Tariq Haleem, Vice President of the Federation of Pakistan Chambers of Commerce and Industry (FPCCI) has urged the caretaker Prime Minister Nasirul Mulk to withdraw the recent price hike in P.O.L products and keep it at the June 20, 2018 price level by slashing the various tax rates and levies on their imports. In this respect, he urged that the price of HSD and other P.O.L products contain 31% and 17% GST respectively.
Tariq Haleem, VP-FPCCI lamented that the prices of P.O.L products have been increased within a short span of ten days only without giving any reason. Tariq Haleem, VP-FPCCI elaborated that the HOBC price was Rs. 87.7/Ltr on June 20, 2018 which has now been increased to Rs. 114.7/Ltr; similarly the price of Premium and HS Diesel has been increase from Rs. 91.96/Ltr and Rs. 105.31/Ltr to Rs. 99.5/Ltr and Rs. 119.31/Ltr respectively.
VP of FPCCI added that the cash strapped caretaker government is resorting to an easy way to generate additional revenue. He, therefore, proposed that the government should evolve some proper mechanism and concrete economic policies to increase the revenues and stabilize the economy on sound footings instead of taking frequently, the short-term decisions on ad-hoc basis by increasing the prices blindly.
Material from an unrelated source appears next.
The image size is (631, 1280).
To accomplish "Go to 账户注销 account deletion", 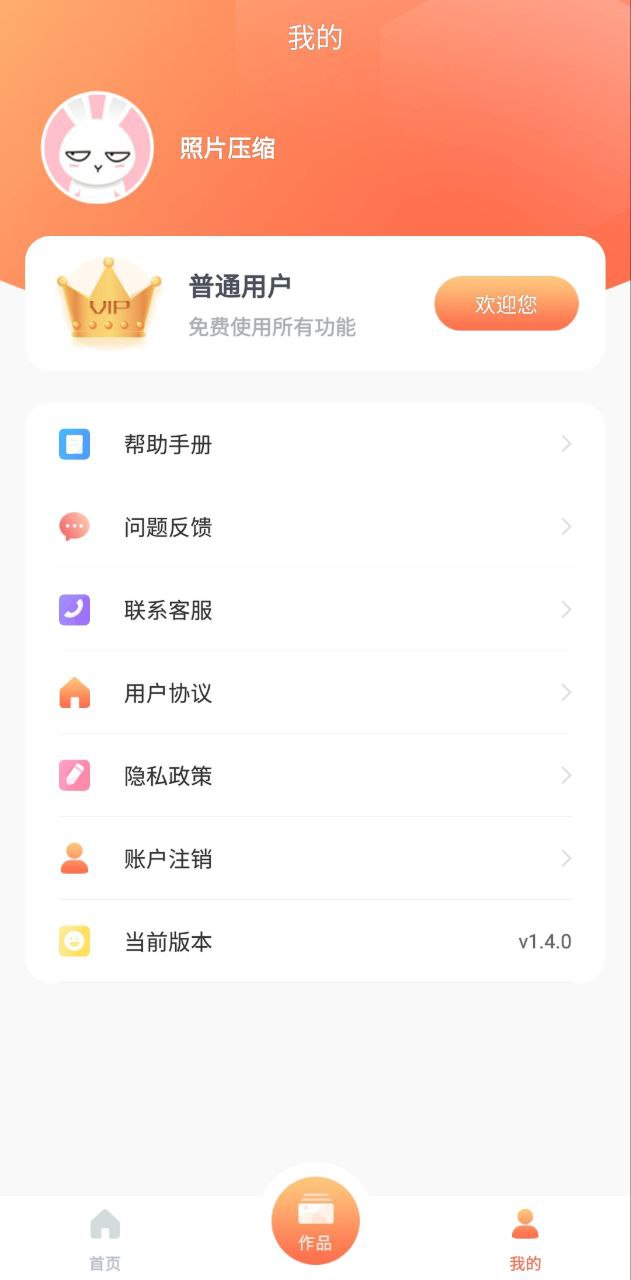I will click(315, 859).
He added that the government instead of using POL prices as a tool to generate revenue should curtail its unnecessary expenses and taking austerity measures.
The Vice President of FPCCI argued that the increase in P.O.L prices would have multiplier affect on trade and industry and economic activities as it would further spur cost-push inflation; increase cost of transportation of raw material and consumer goods; inflate cost of production etc.
Tariq Haleem, VP of FPCCI added that the high price of fuel in the country would further increase the incentive of its smuggling, as around 15%-20% petrol consumed in Pakistan is smuggled from neighboring countries thus causing not only loss to the government exchequer but also to the motorist using adulterated fuel.